Element and text position data
----------

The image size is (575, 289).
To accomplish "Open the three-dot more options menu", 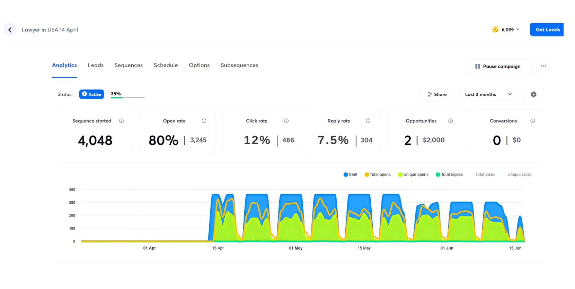I will 543,66.
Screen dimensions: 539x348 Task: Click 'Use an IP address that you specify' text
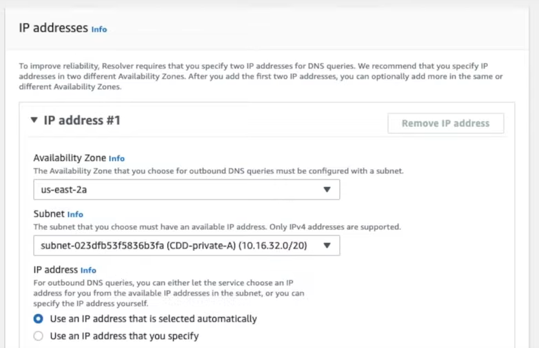pos(125,336)

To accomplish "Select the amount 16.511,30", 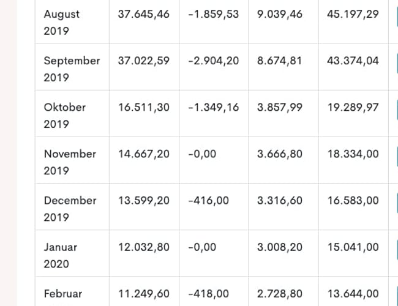I will (x=144, y=107).
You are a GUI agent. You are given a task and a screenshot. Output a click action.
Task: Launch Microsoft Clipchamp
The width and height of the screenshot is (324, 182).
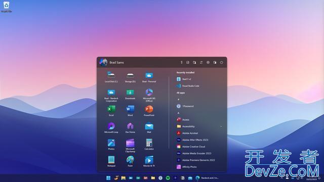(x=130, y=146)
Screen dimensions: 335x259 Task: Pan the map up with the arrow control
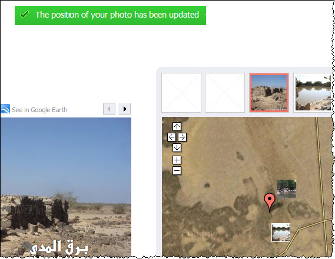[177, 127]
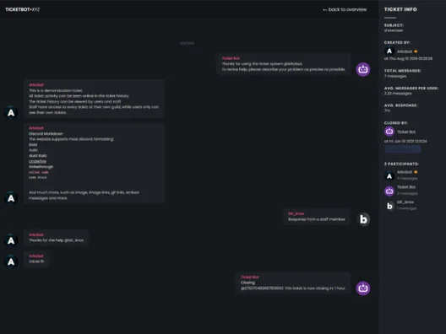This screenshot has width=446, height=334.
Task: Click the blue button below Closed By date
Action: coord(402,148)
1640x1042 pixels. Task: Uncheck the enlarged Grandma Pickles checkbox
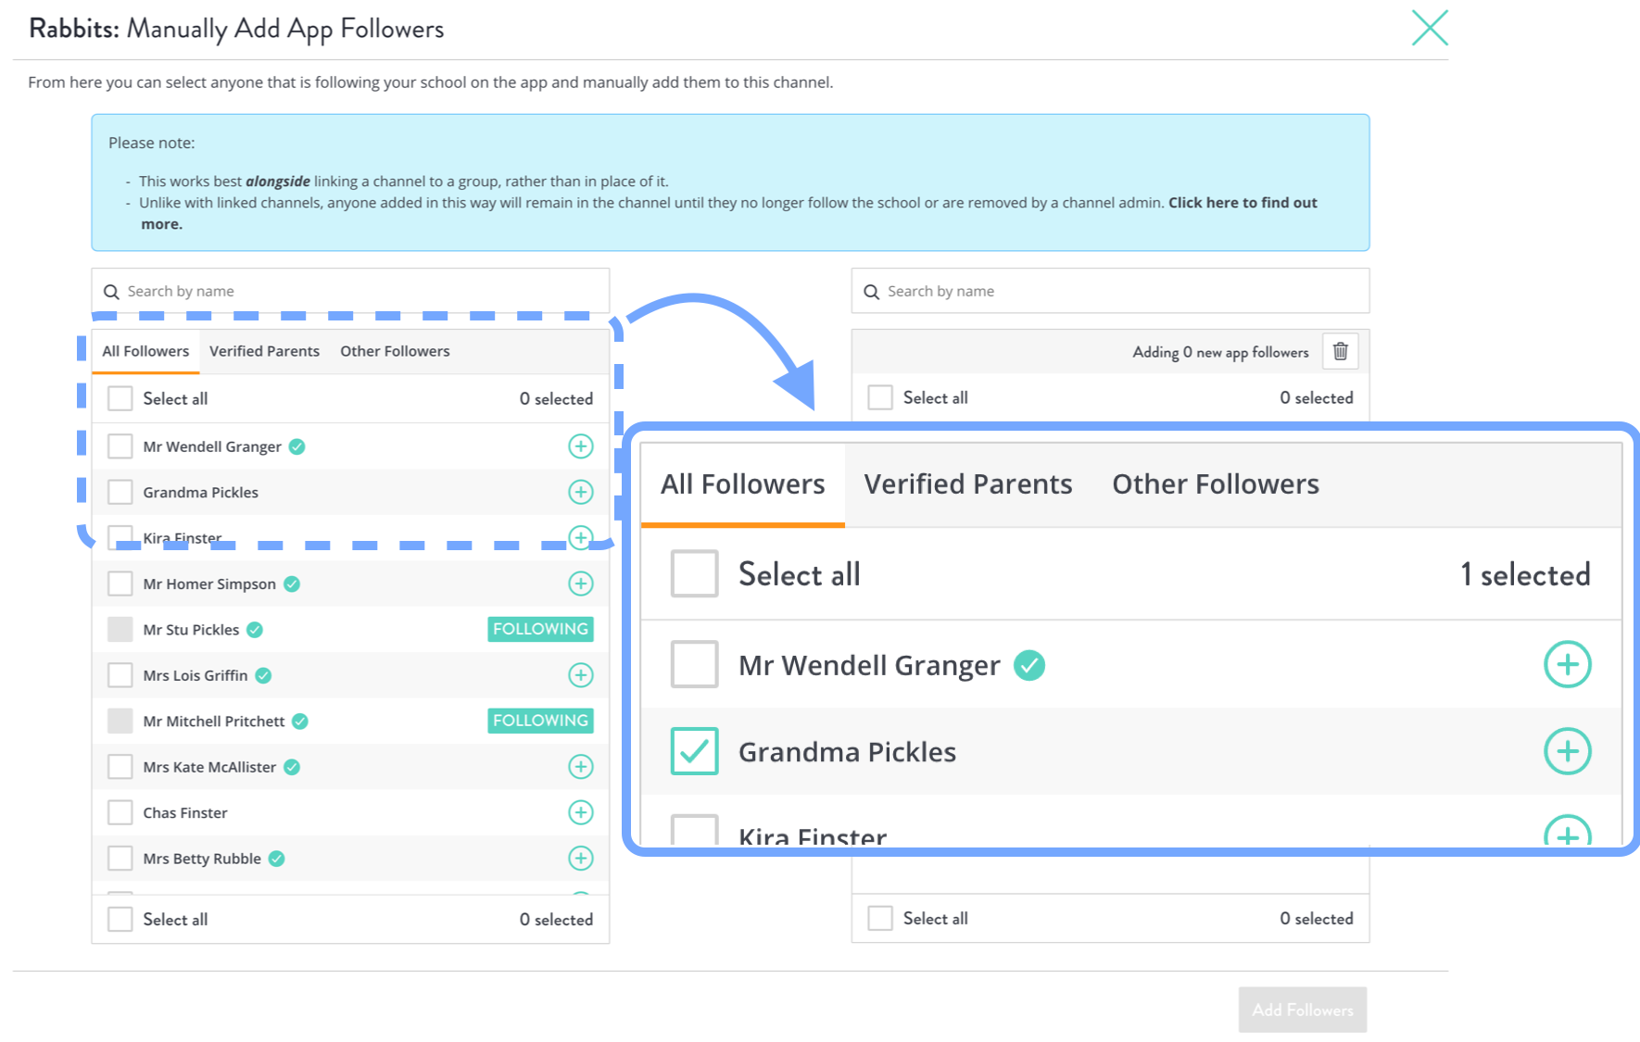coord(694,751)
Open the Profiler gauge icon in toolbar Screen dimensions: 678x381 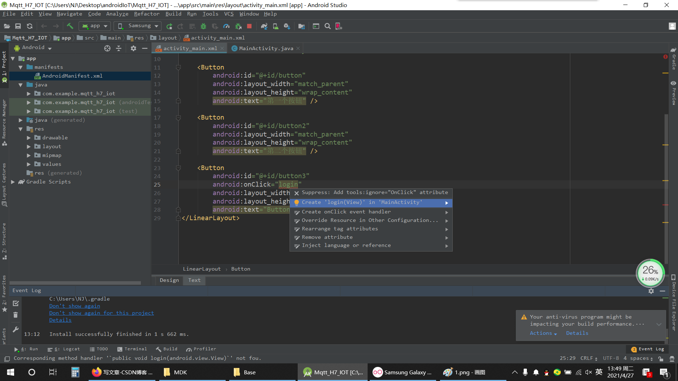(x=226, y=26)

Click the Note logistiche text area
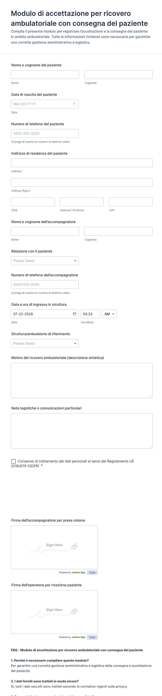(x=82, y=431)
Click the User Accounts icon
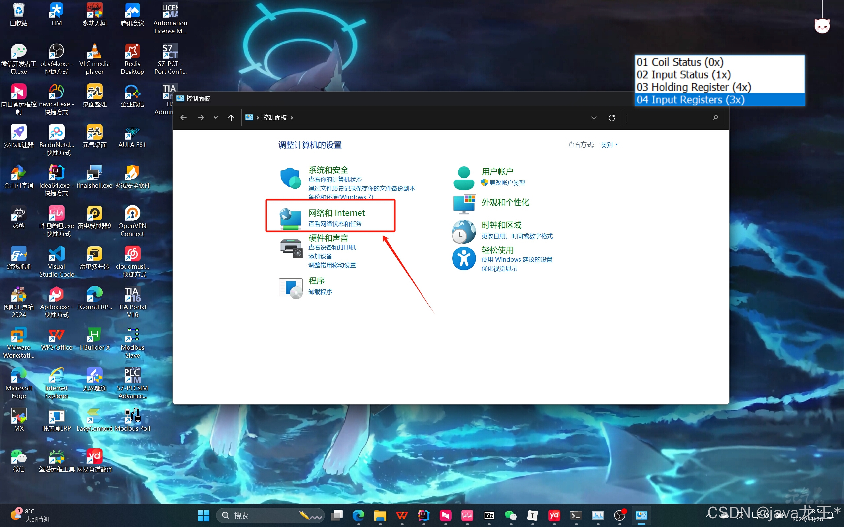 [x=464, y=178]
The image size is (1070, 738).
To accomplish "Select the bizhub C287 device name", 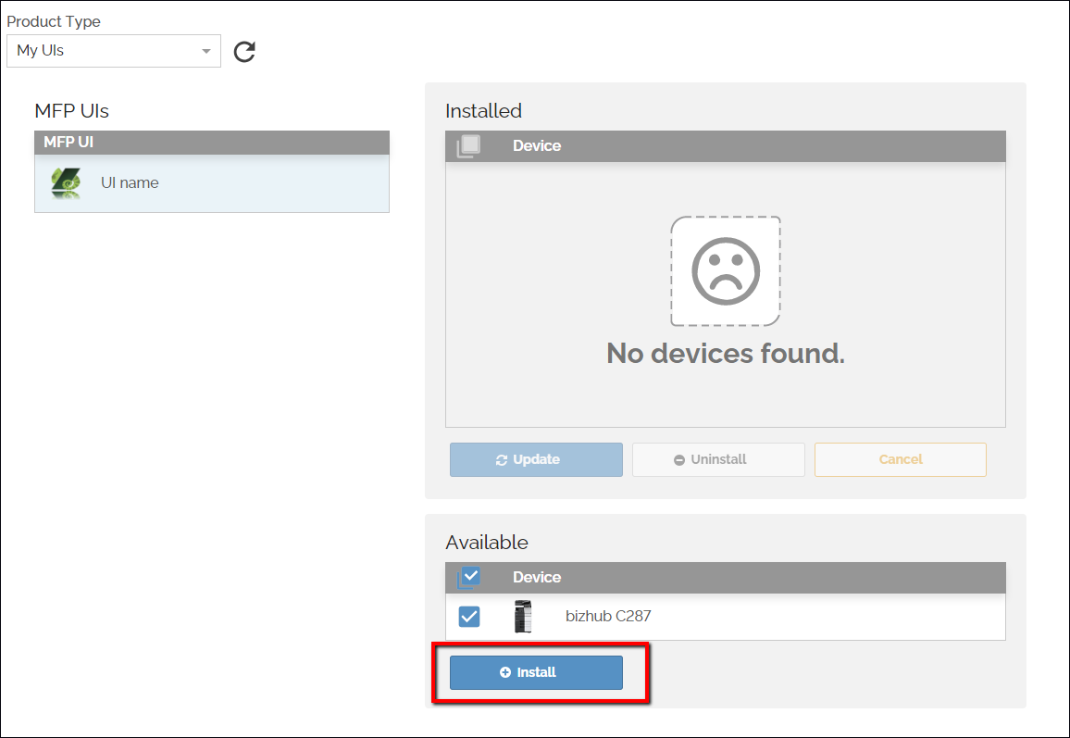I will pyautogui.click(x=608, y=617).
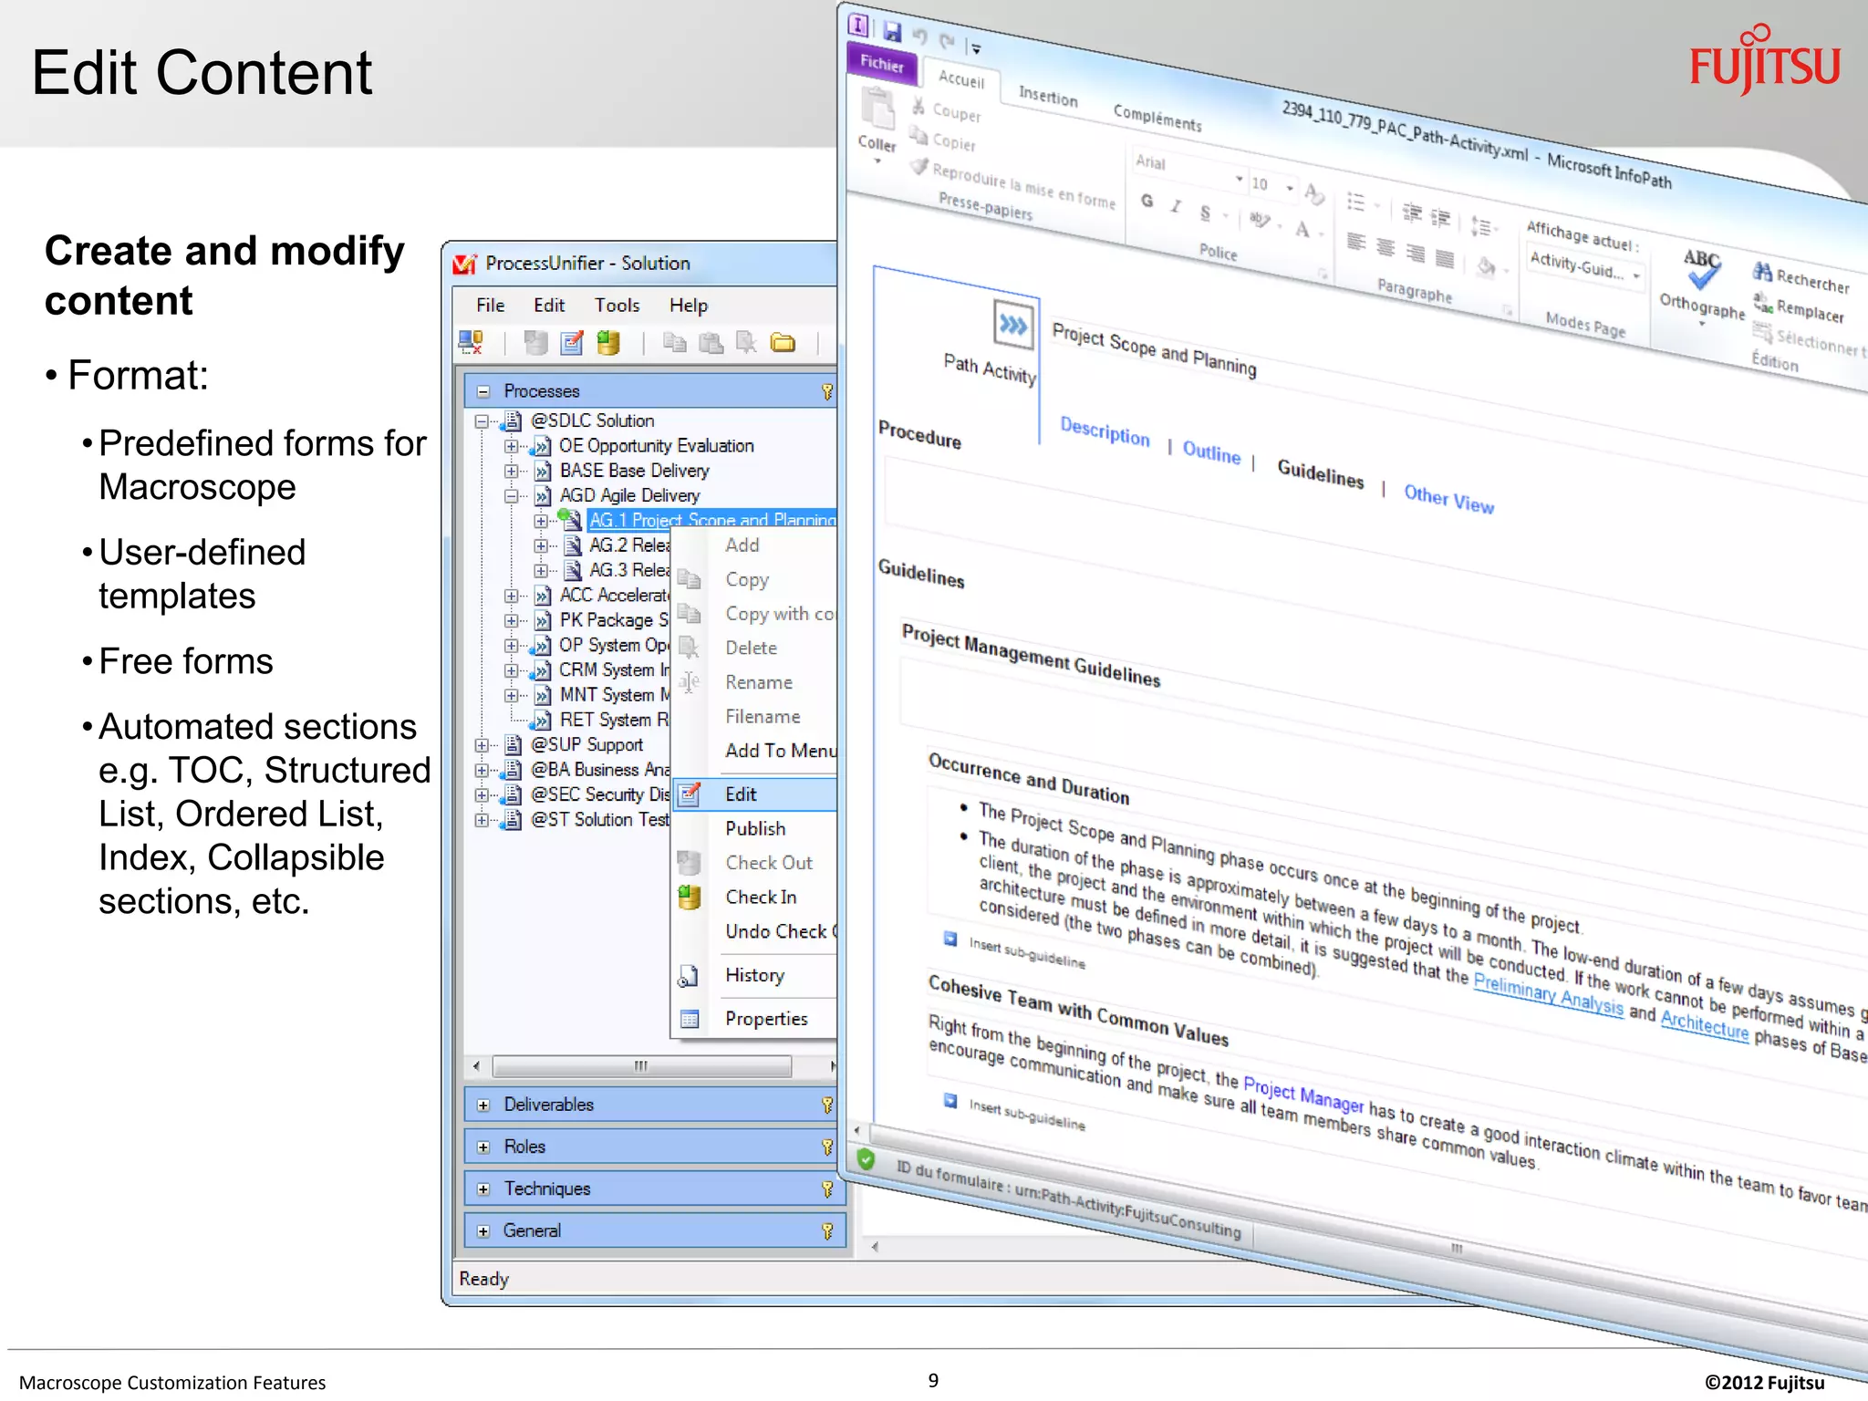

----------

Short problem
Return each line of the material above that contains the string "size". Case counts, so match only that exact capitalization.

Expected answer
The image size is (575, 289).
The image size is (1070, 738).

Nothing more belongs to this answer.